# Kurios: SNES läuft seit 20 Jahren - Spieler hat Angst vor dem Abschalten



## MarcHatke (16. Oktober 2015)

Jetzt ist Deine Meinung zu *Kurios: SNES läuft seit 20 Jahren - Spieler hat Angst vor dem Abschalten* gefragt. 


				Bitte beachtet: Der Kommentarbereich wird gemäß der Forenregeln moderiert.





			Dieser Inhalt steht nur eingeloggten Mitgliedern zur Verfügung.
        

 Zum Artikel: Kurios: SNES läuft seit 20 Jahren - Spieler hat Angst vor dem Abschalten


----------



## Ballerer (16. Oktober 2015)

Da scheint das Stromnetz in Japan ja deutlich stabiler zu sein, als bei uns in Deutschland. 20 Jahre ohne Stromausfall bzw. Abschaltung durch Wartungsarbeiten ist schon eine starke Leistung.

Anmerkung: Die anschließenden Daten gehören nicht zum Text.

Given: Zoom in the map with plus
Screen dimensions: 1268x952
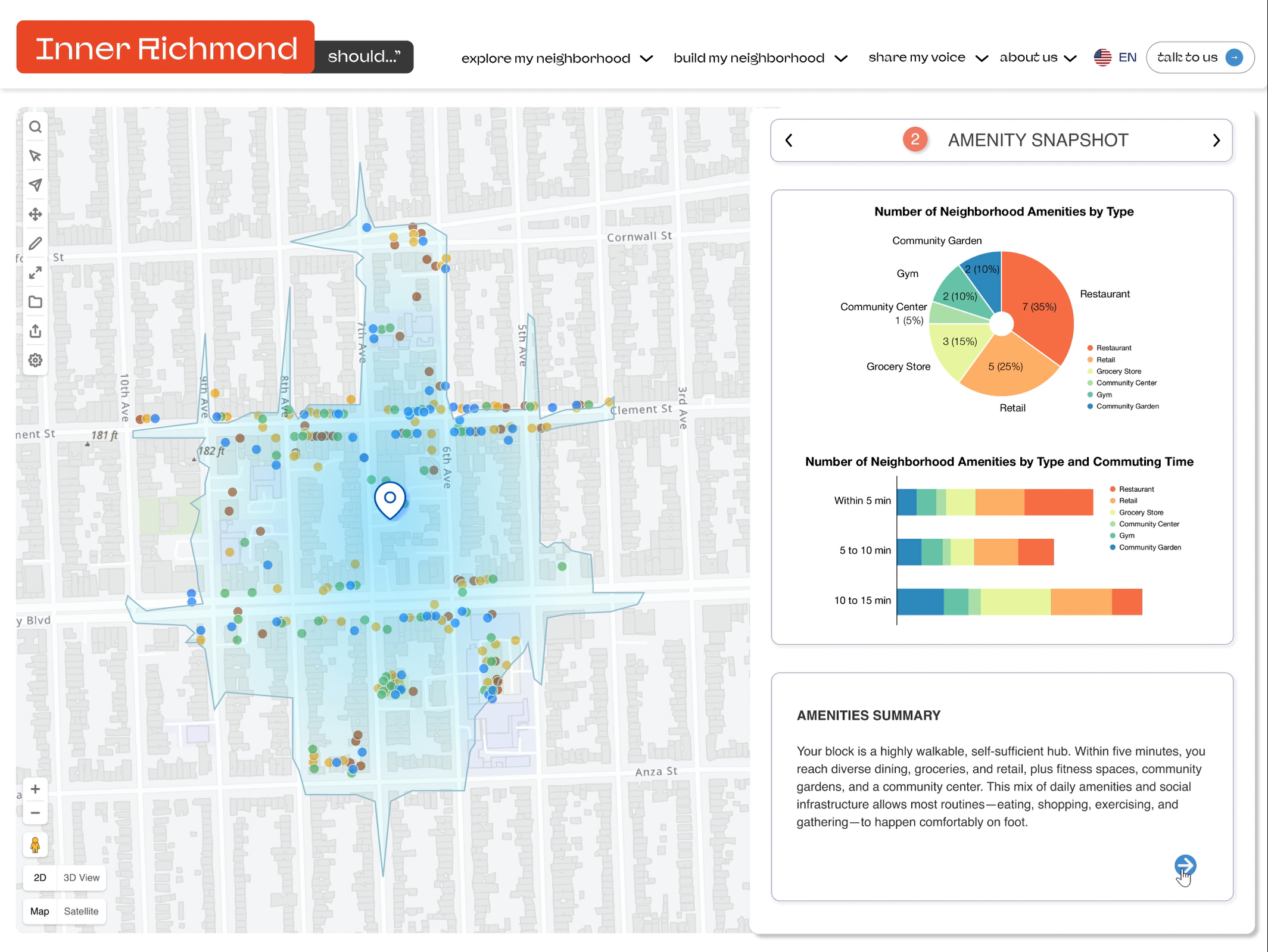Looking at the screenshot, I should [35, 789].
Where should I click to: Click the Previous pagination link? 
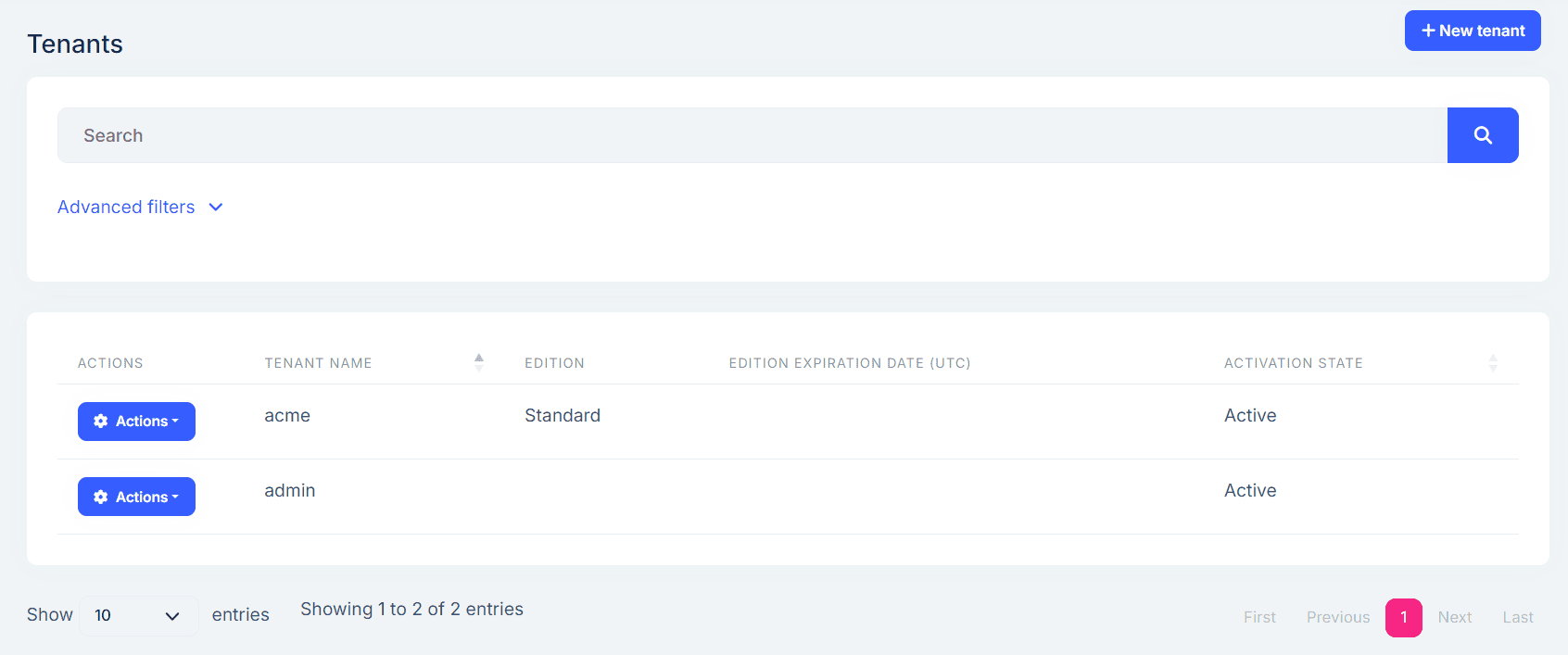click(x=1337, y=618)
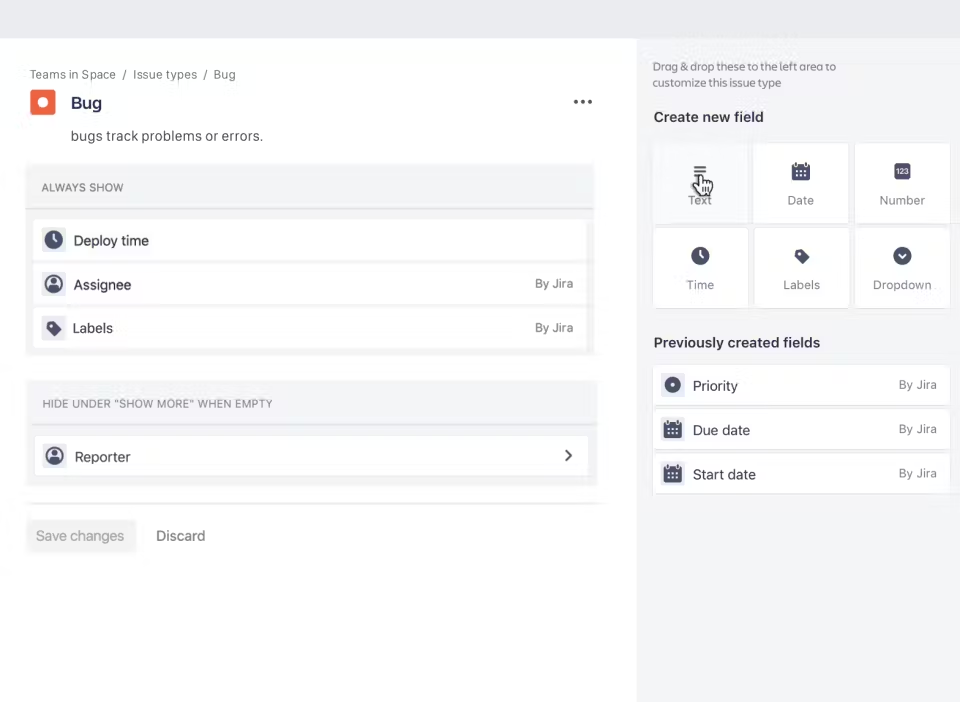
Task: Open the three-dot more actions menu
Action: click(582, 102)
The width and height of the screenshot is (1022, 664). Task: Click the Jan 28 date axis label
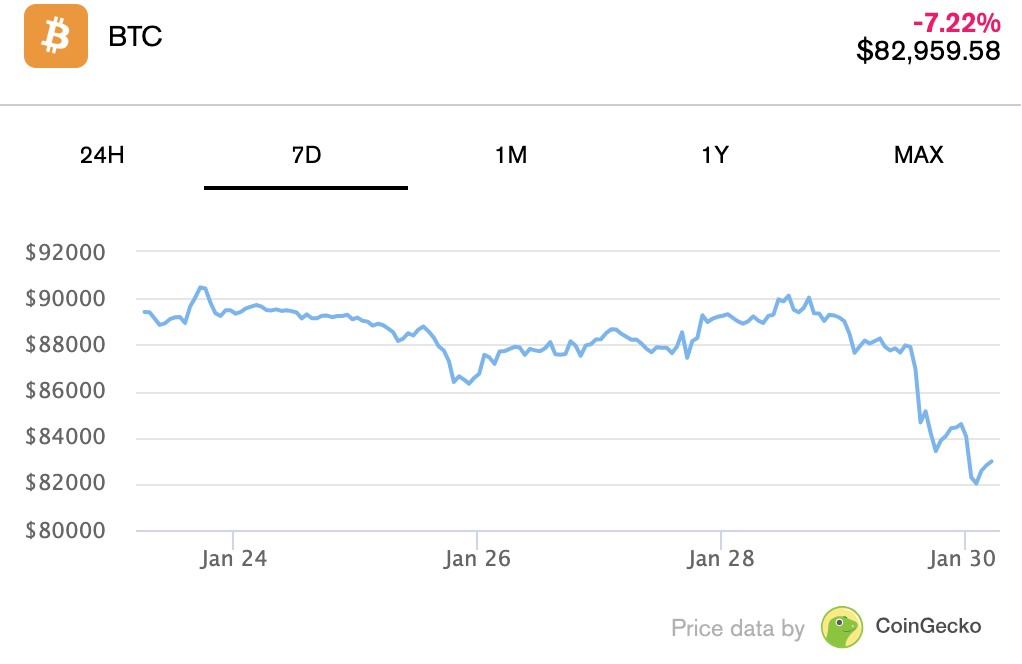pos(720,559)
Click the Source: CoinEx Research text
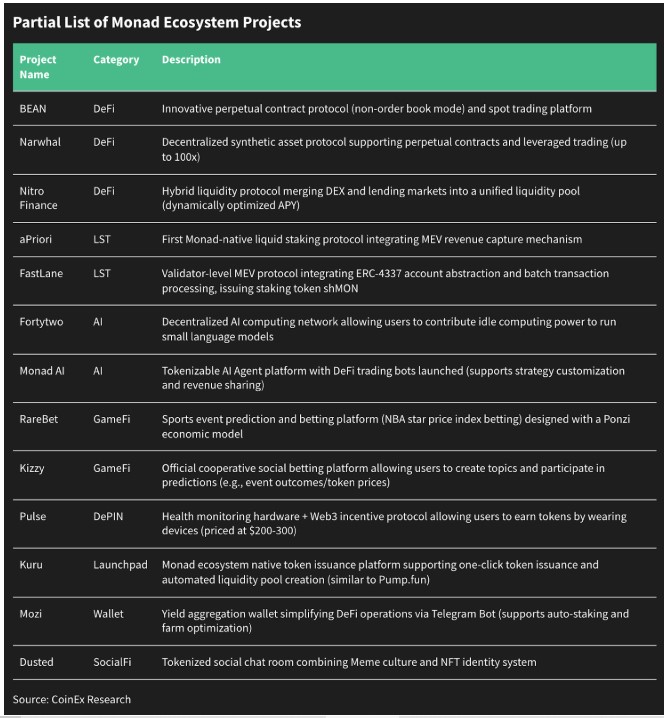Image resolution: width=664 pixels, height=718 pixels. point(72,699)
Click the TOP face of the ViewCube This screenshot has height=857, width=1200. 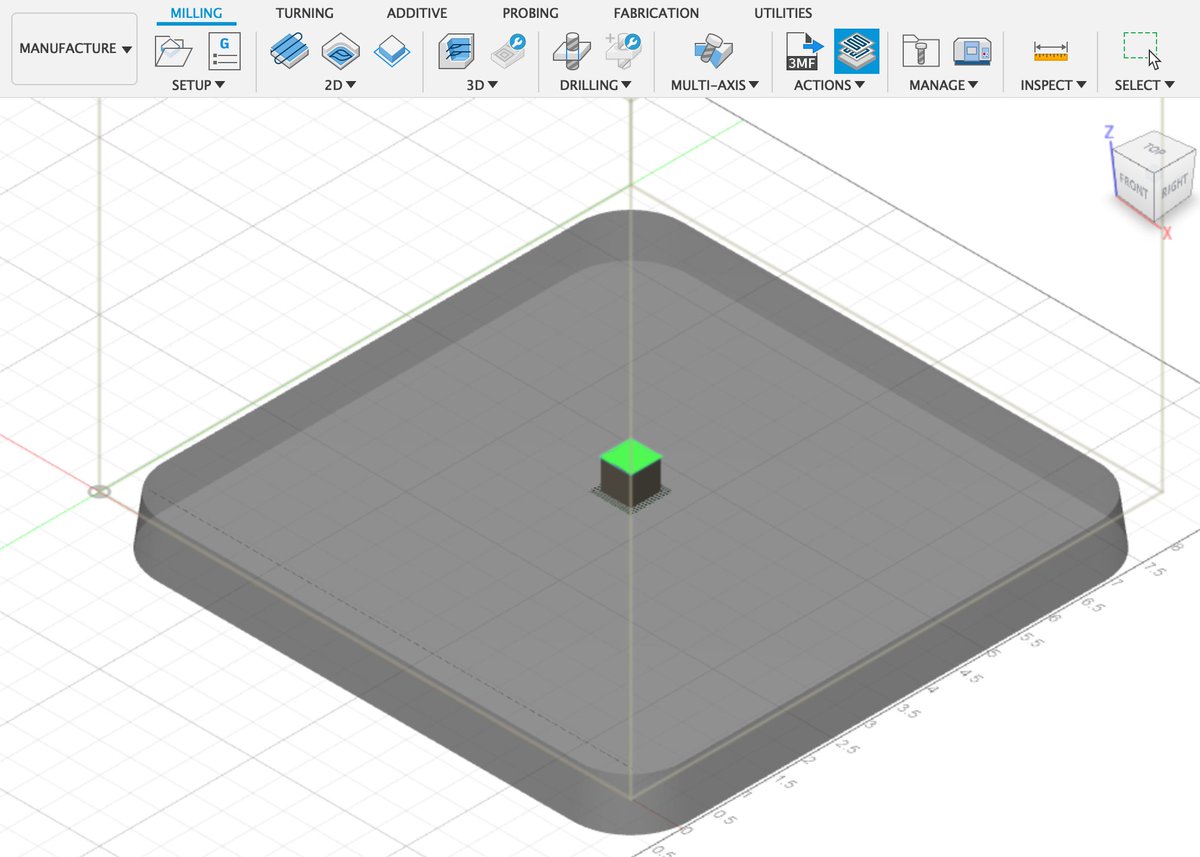(x=1155, y=151)

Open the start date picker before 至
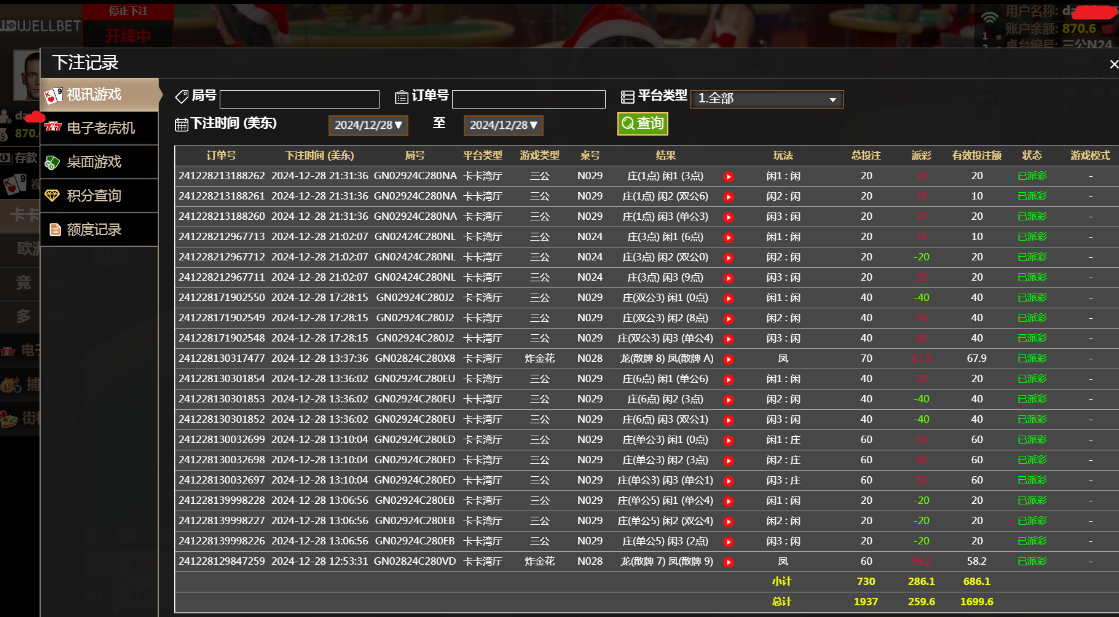coord(368,125)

Finde es sehr amüsant, dass der Spieler Angst davor hat, die Spielstände zu verlieren. Interessant zu wissen wäre noch, wann er das letzte mal überhaupt damit gespielt hat. Wenn die Konsole seit 20 Jahren durchläuft, er aber seit dem nicht mehr damit gespielt hat, können die Savegames ja nicht so wichtig sein


----------



## Turalyon (16. Oktober 2015)

Ballerer schrieb:


> Da scheint das Stromnetz in Japan ja deutlich stabiler zu sein, als bei uns in Deutschland. 20 Jahre ohne Stromausfall bzw. Abschaltung durch Wartungsarbeiten ist schon eine starke Leistung.
> 
> Finde es sehr amüsant, dass der Spieler Angst davor hat, die Spielstände zu verlieren. Interessant zu wissen wäre noch, wann er das letzte mal überhaupt damit gespielt hat. Wenn die Konsole seit 20 Jahren durchläuft, er aber seit dem nicht mehr damit gespielt hat, können die Savegames ja nicht so wichtig sein



Vielleicht hat er ja nen separaten Generator ^^


----------



## OldShatterhand (16. Oktober 2015)

In den 180.000 Stunden hätte er längst nachsehen können, und auch gegebenenfalls das Spiel noch erneut 100x durchspielen können. Pfosten.


----------



## Wut-Gamer (16. Oktober 2015)

Der Mann sollte sich einen Emulator zulegen...


----------



## kidou1304 (16. Oktober 2015)

das nen ich mal crank


----------



## CryPosthuman (16. Oktober 2015)

Viel interessanter finde ich, dass es dann dort in den letzten 20 Jahren absolut keinen Stromausfall gegeben haben muss...


----------



## Batze (16. Oktober 2015)

CryPosthuman schrieb:


> Viel interessanter finde ich, dass es dann dort in den letzten 20 Jahren absolut keinen Stromausfall gegeben haben muss...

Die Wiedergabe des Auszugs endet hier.